Отмщенный Парнелл достиг пика популярности, репутация его была невероятно высока. Его округ встал за него стеной. Но за день до Рождества того же года капитан Уильям Генри О’Ши подал прошение о разводе со своей женой Китти по причине ее супружеской неверности, где указал Парнелла как соответчика. Десять лет он терпел эту связь (в немалой мере из-за того, что его жена могла стать, но так и не стала наследницей своей богатой тетушки) и в 1886 году получил кресло в парламенте от Голуэя как награду за молчание. Поначалу Парнелл демонстрировал редкостную силу духа, не давая партии развалиться в разгар громкого скандала; его заместитель Тим Хили настойчиво убеждал остальных, что вождя нельзя покидать, когда земля обетованная уже показалась на горизонте. Однако вскоре под давлением католических епископов, а затем и Хили, к которому присоединились бывшие соратники, Парнелл потерял лидерство в партии, а в октябре умер, раздавленный поражением.
Поражение Парнелла всегда расценивалось его приверженцами как итог тройного предательства — капитана О’Ши, Хили и епископов, которых ставили в один ряд с Пиготтом, и слово «предатели» прочно закрепилось в представлениях Джойса о своих соотечественниках. Взрослым он видел все более четкие параллели между своей непростой судьбой и уделом Парнелла; в 1912 году он напрямую сравнивает их в своих стихах.
Для Джона Джойса падение Парнелла трагически совпало с утратой собственного благополучия: оно словно отсекло добрые старые времена и оставило ему лишь тусклое настоящее. Он делал всё, чтобы спасти вождя: даже ездил в Корк, уговаривая своих арендаторов, пока они у него еще были, голосовать за кандидата Парнелла. Его антиклерикализм стал еще свирепее, он ненавидел всех священников, особенно архиепископа Уолша и Лоуга, «мешок с требухой из Армы». Но гнев на Хили и «банду Бентри» был сильнее. На митинге в Королевском театре он публично крикнул Хили: «Предатель!»

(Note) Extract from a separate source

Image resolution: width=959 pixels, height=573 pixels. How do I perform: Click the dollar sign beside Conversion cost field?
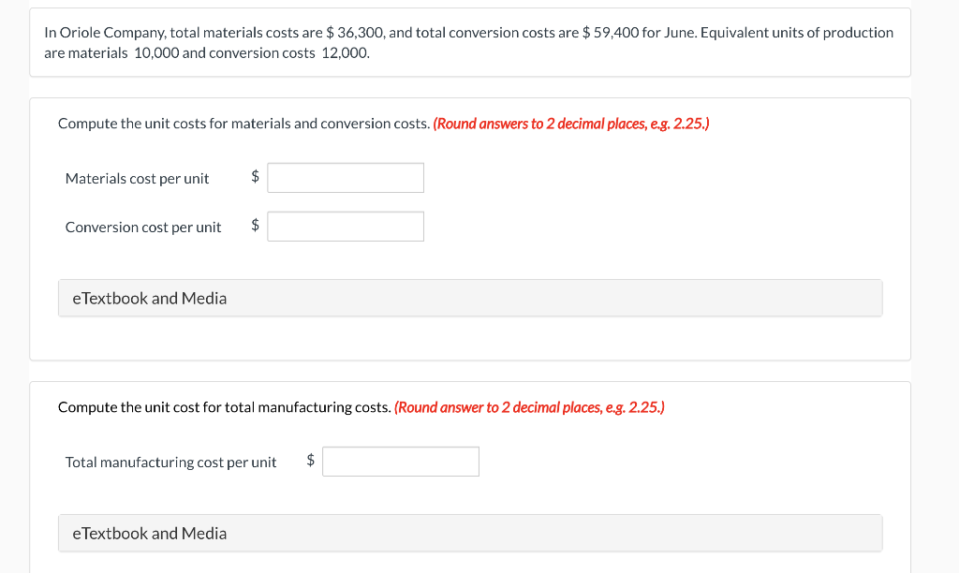pyautogui.click(x=255, y=227)
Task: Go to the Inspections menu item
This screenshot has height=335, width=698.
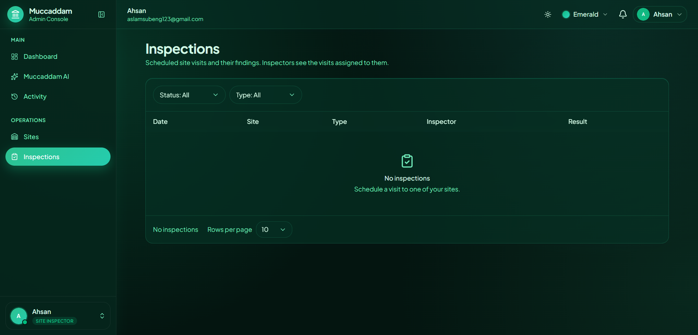Action: point(58,157)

Вскоре после смерти Парнелла девятилетний Джеймс Джойс, так же разгневанный, как и его отец, написал стихотворение, разоблачающее Хили, под названием «Et Tu, Healy»[6]. Отец был настолько польщен, что отдал его напечатать и раздавал своим друзьям. Стихотворение не сохранилось, но Станислаус Джойс вспоминал, что Хили в нем сравнивался с Брутом, а Парнелл — с Цезарем и даже Христом. Оно заканчивалось смертью Парнелла, уподобленного орлу, с высоты взирающему на копошащуюся в грязи массу ирландских политиканов. Экземпляр отец послал в Ватикан: ответа не последовало.

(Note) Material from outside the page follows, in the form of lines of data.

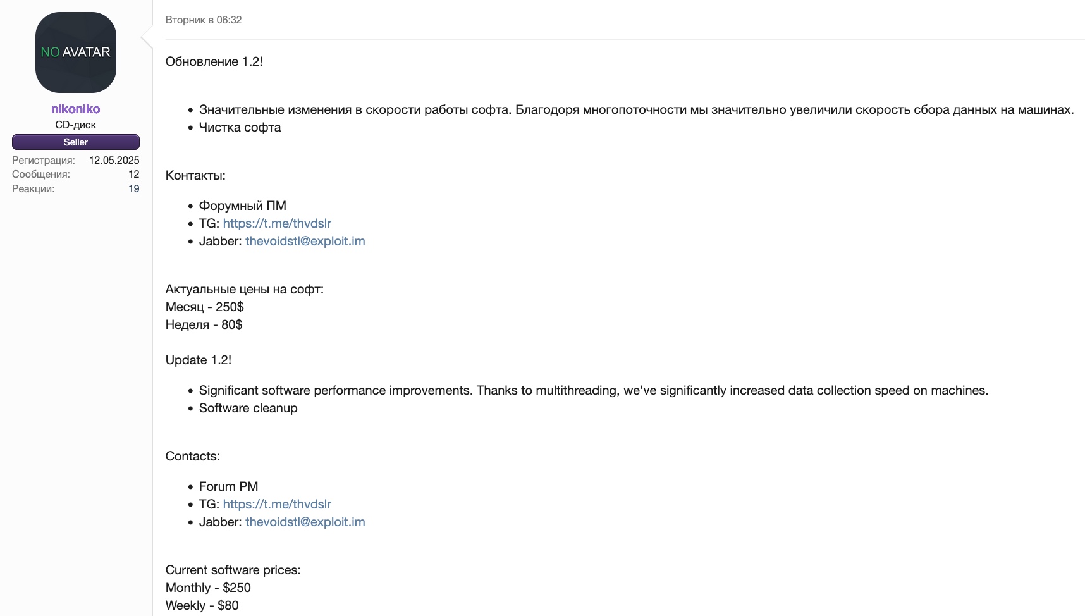This screenshot has height=616, width=1085.
Task: Click the registration date 12.05.2025
Action: click(x=114, y=161)
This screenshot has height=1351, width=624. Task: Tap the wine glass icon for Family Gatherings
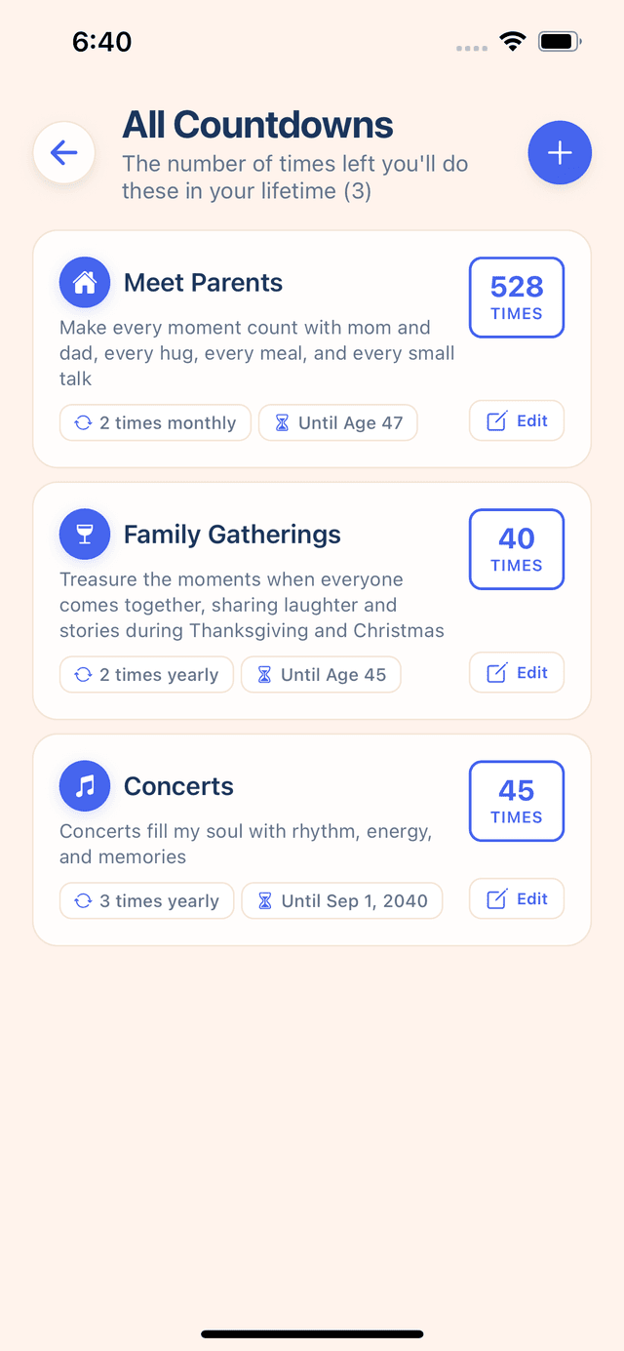[85, 535]
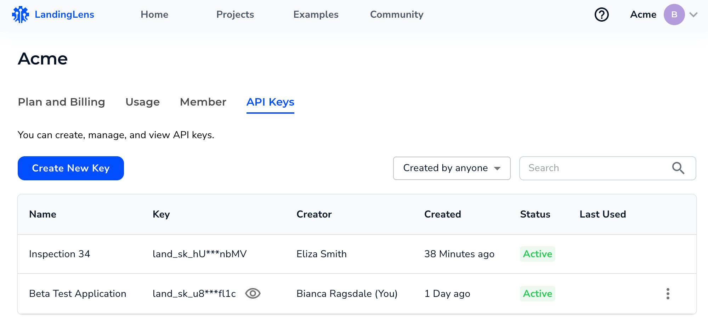Click the Create New Key button
708x327 pixels.
[x=71, y=168]
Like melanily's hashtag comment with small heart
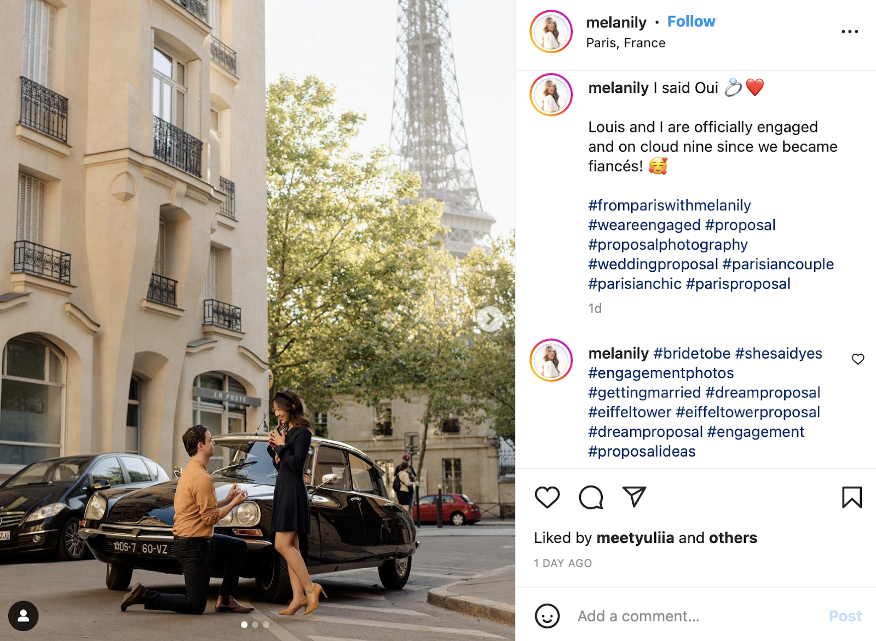This screenshot has width=876, height=641. click(x=858, y=359)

Данте Конвей, твердо разделявшая позицию церкви, чувствовала себя в семье Джойсов все неуютнее. Смерть Парнелла как бы закрепила его мученичество, но не для нее. Джойс описывает рождественский ужин 1891 года, когда его отец и Джон Келли оплакивали мертвого и преданного вождя, а Данте в ядовитом благочестии поднялась и вышла из-за стола. Спор был таким громким, что его слышали Вэнсы на другой стороне улицы. А «Улисс» свидетельствует, что миссис Конвей через четыре дня покинула их дом навсегда. Более важным следствием для отца и сына было то, что в Ирландии всё отныне было пошлостью и ложью: ни одна политика и ни один политик не стоили того, чтобы на них работать.
Денежные трудности Джона Джойса росли, отчего в июне 1891 года Джеймса пришлось забрать из Кпонгоувза. Семья перебралась ближе к Дублину — в Управлении налогов началась реорганизация, среди уволенных чиновников оказался и Джон. Его не слишком ценили как работника: при сборе налогов он не раз ошибался, допускал значительные дефициты и вынужден был возмещать их генеральному сборщику, продавая свою коркскую недвижимость. Забыта была отвага, с которой он защищал свою сумку сборщика от бандита в Феникс-парке; об этом вспомнил только его сын в «Поминках…». Сперва ему не назначили никакой пенсии, но мистер Джойс воззвал к начальству, и оно согласилось выделить ему пенсион — 132 фунта два шиллинга и четыре пенса в год. В этом круге сорокадвухлетний Джон Джойс будет метаться до конца дней, как тигр в клетке. Он слишком привык к свободной жизни, такой доход был для него унизителен, да и любой из возможных мелких заработков никак не предполагал того обилия свободного времени, что выпадало ему в Налоговом ведомстве. Кляня воображаемых врагов, а порой и собственную семью, он злобно утверждал, что это их попустительство сделало его алкоголиком. Воображение рисовало ему себя не нищим, а джентльменом с временными затруднениями. Семья тоже приняла нищету — упрямо отвергая при этом само слово.